According to Pastor Bonus, the Roman Curia has two types of organisms: Congregations and Pontifical Councils. The former, real governing bodies, are always led by a cardinal. The latter can have an archbishop as president. Episcopal ordination has always been considered necessary because there was a need for the Pope’s first collaborators to be in collegiality with the Pope himself. Since the Pope is the bishop of Rome, it follows that one must at least be a bishop to be in collegiality with the Pope. The same is true for the members of the dicasteries.
This will no longer be the case with the new apostolic constitution, the Praedicate Evangelium, first of all because the hierarchical distinction between the various departments will fall. And second because Pope Francis, as he has always done up to now, implemented the reform even before the decision was formalized. After all, all the new dicasteries were born before the meetings of the Council of Cardinals and not after.
This is also why the discussion on the text of the new constitution never seems to end. The text has been finalized for some time. There are, however, various points to resolve so that the text is in harmony with canon law. In the end, a theological coherence in doing things is also needed. It’s not easy.
Pope Francis’ reforms constantly undergo subsequent adjustments. Pope Francis makes a decision and puts it into practice, sometimes without weighing the actual consequences. Therefore, there is a need to adjust the reforms to make sure that everything is consistent with the tradition of the Church and with current legislation.

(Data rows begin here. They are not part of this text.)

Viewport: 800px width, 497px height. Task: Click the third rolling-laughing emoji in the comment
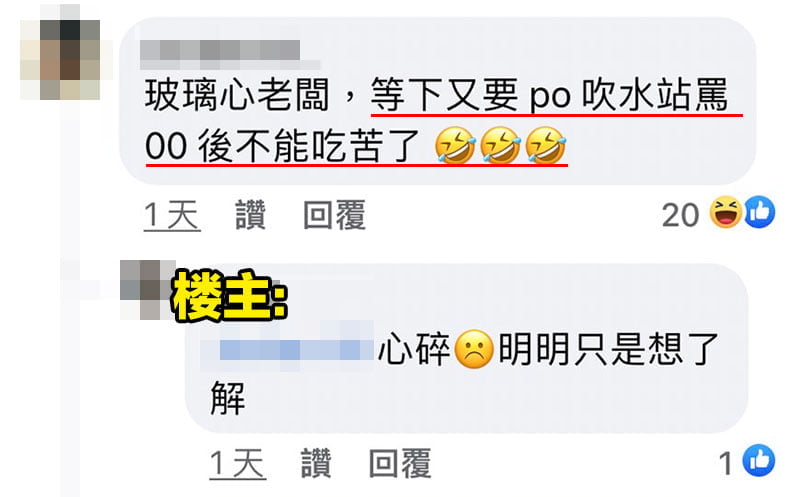pyautogui.click(x=546, y=145)
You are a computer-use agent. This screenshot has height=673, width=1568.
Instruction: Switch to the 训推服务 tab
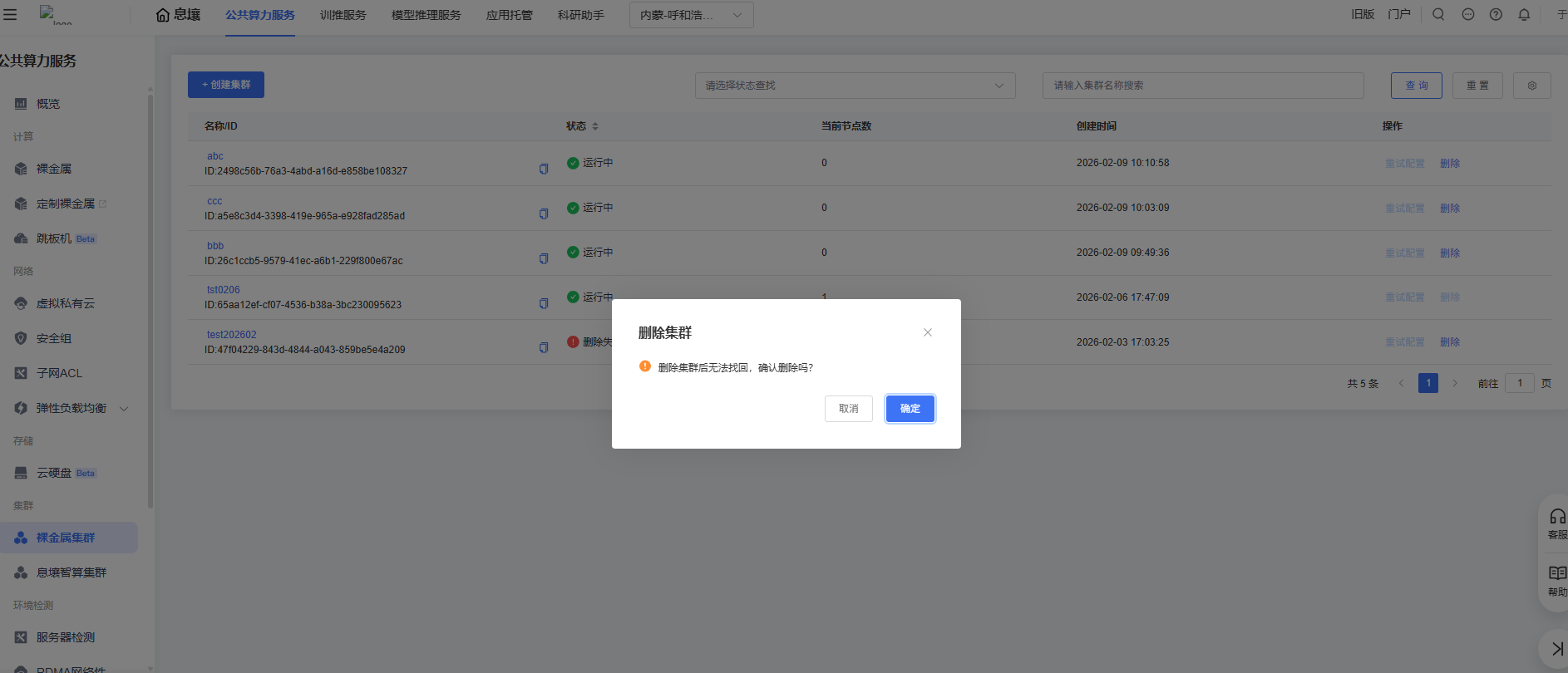point(343,15)
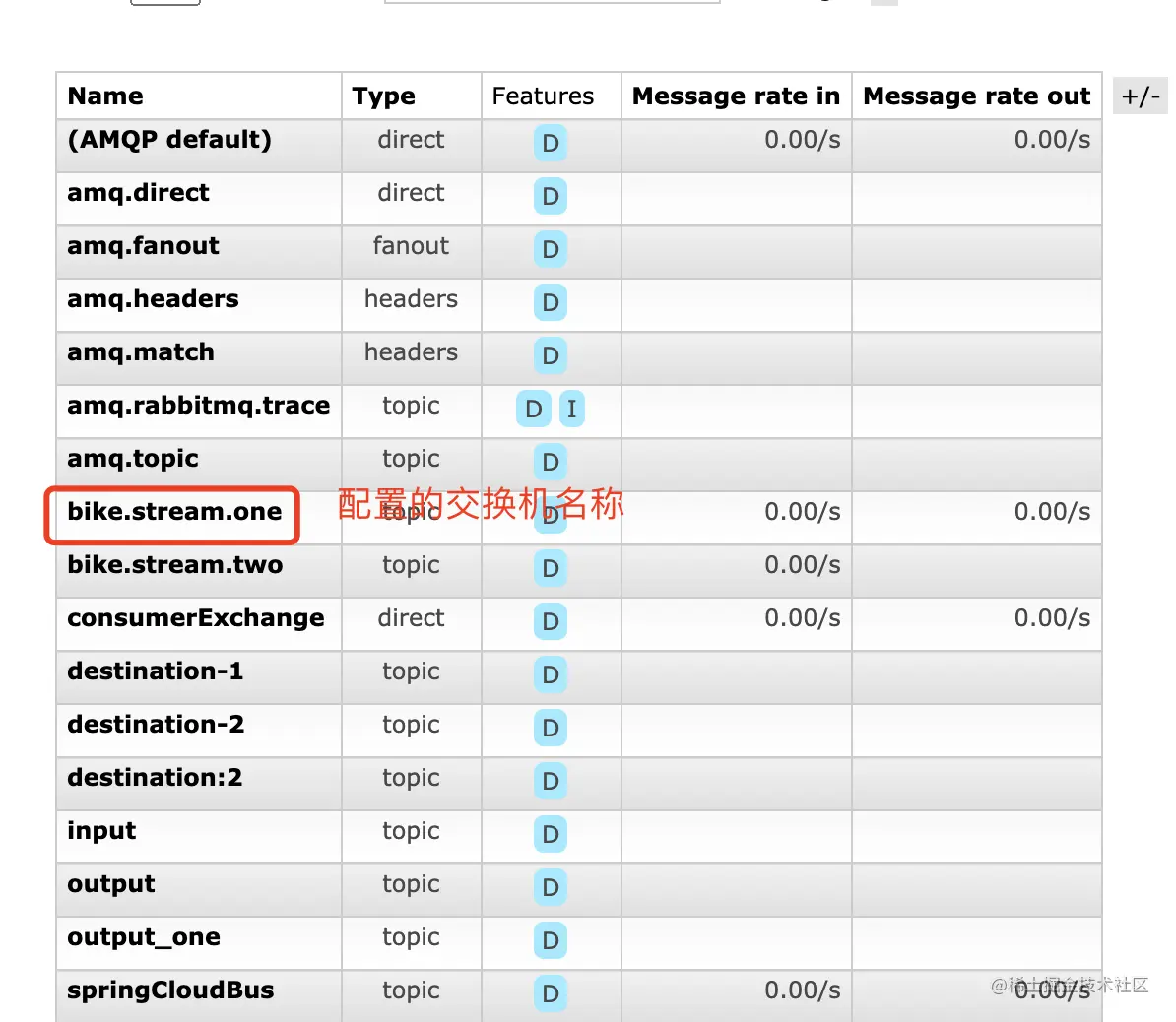Open the springCloudBus exchange
The width and height of the screenshot is (1176, 1022).
point(170,990)
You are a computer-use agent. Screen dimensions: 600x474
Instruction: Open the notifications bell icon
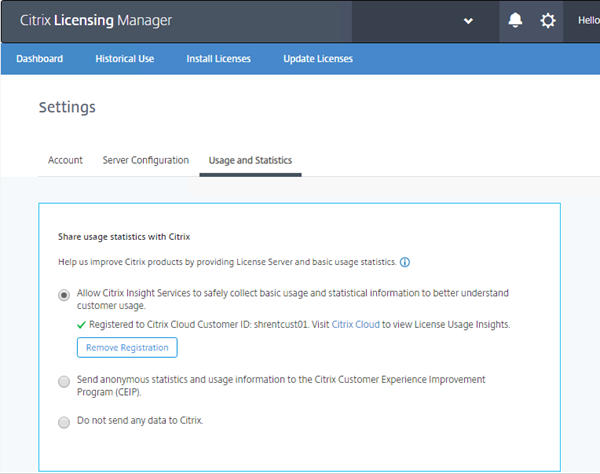pos(516,21)
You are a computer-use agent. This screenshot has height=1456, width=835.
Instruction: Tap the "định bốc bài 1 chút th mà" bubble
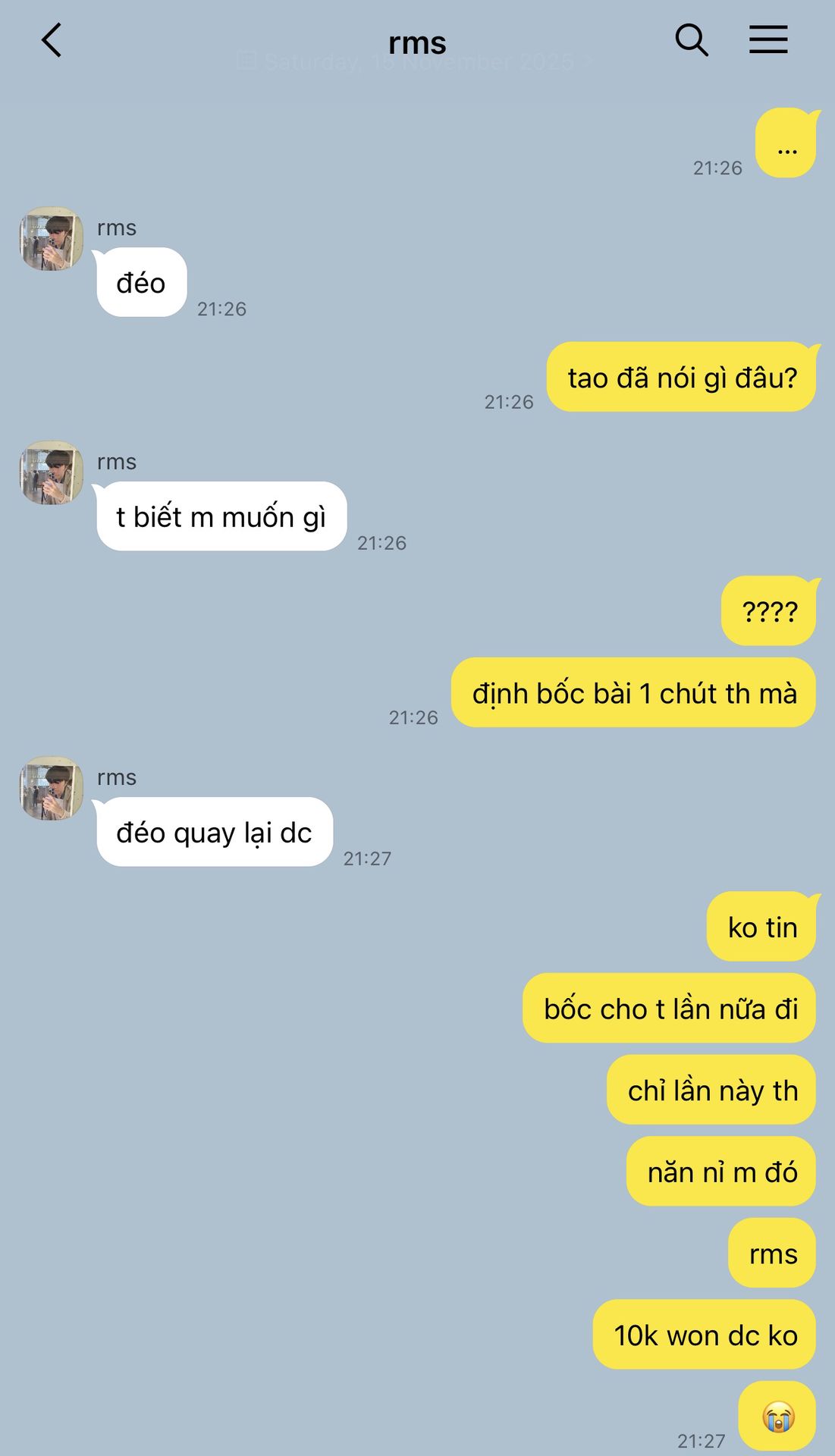634,692
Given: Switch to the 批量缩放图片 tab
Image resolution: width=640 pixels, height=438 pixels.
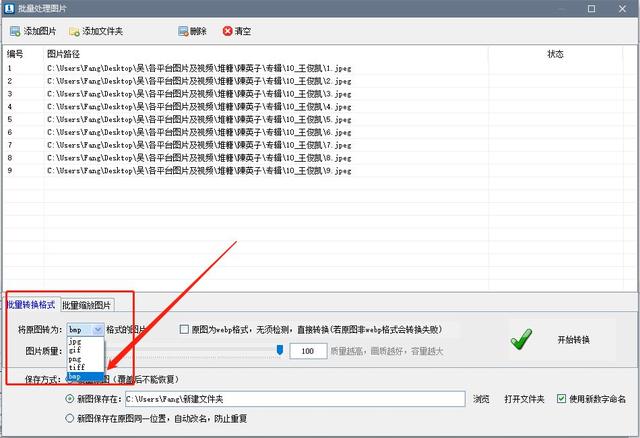Looking at the screenshot, I should 87,305.
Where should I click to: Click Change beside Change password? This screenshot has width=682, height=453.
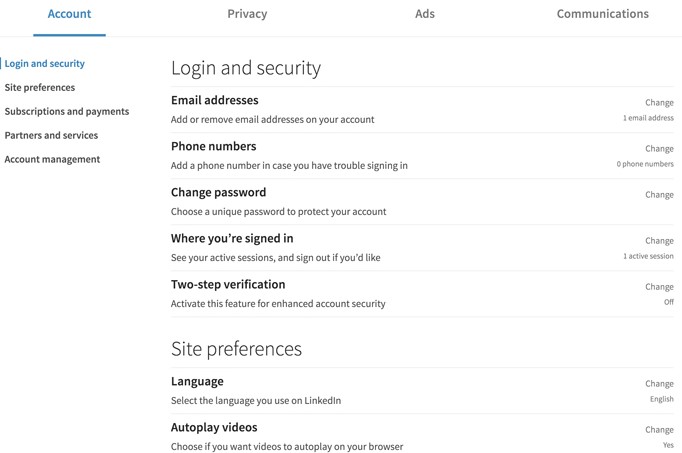[659, 195]
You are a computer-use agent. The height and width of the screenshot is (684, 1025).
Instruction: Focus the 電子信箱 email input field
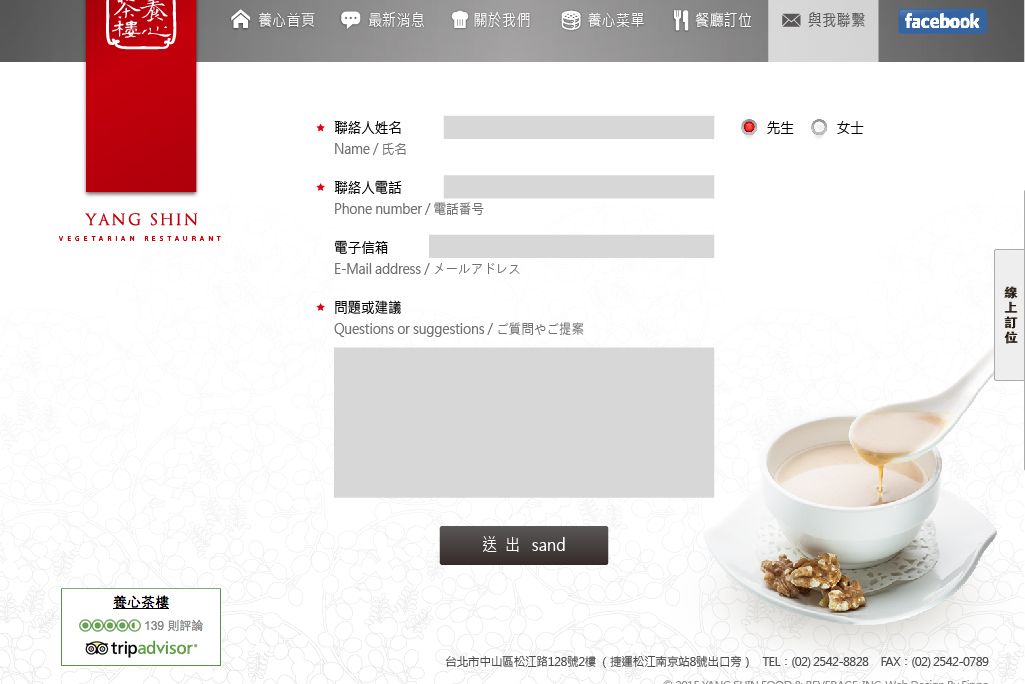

There are various other cases where Pope Francis’ decisions required adjustments.
In a week in which the Holy See awaits MONEYVAL’s judgment on the transparency of its financial system, it is worth remembering that even the investigations into the Secretariat of State investment in a luxury property in London have had a very severe impact on the Vatican system. Pope Francis has ordered a summary proceeding, bypassing the Promoter of Justice, forcing the Court to investigate and create a difficult to explain situation. In fact, it has not been explained, and simply the people investigated have all been removed, for various reasons, from Vatican positions.
On financial issues, the Pope’s steps back and forth in making decisions should be remembered: from reversing the decision for external auditing granted to Pricewaterhouse Cooper to the motu proprio I Beni Temporali, which better defined the competences of the ‘APSA (the so-called “central bank” of the Holy See) and the Secretariat for the Economy, the new body sought by Pope Francis to supervise all economic transactions.
Also, there is the well-known case of the announcement of the establishment, in the Secretariat of State, of a personnel office. This announcement was then rescinded the following day by the Holy See Press Office, which spoke of “a project under study. “
It is here, then, that Pope Francis’ reform appears imperfect. The Pope calls it “the reform on the go,” but reforming the structures involves a plan, not just an idea. And this is perhaps the biggest problem for the governance of the pontificate.
We do not know if the other dicasteries will also have laypeople among the members. But the novelty is there, and it cannot be put aside. It certainly has its meaning.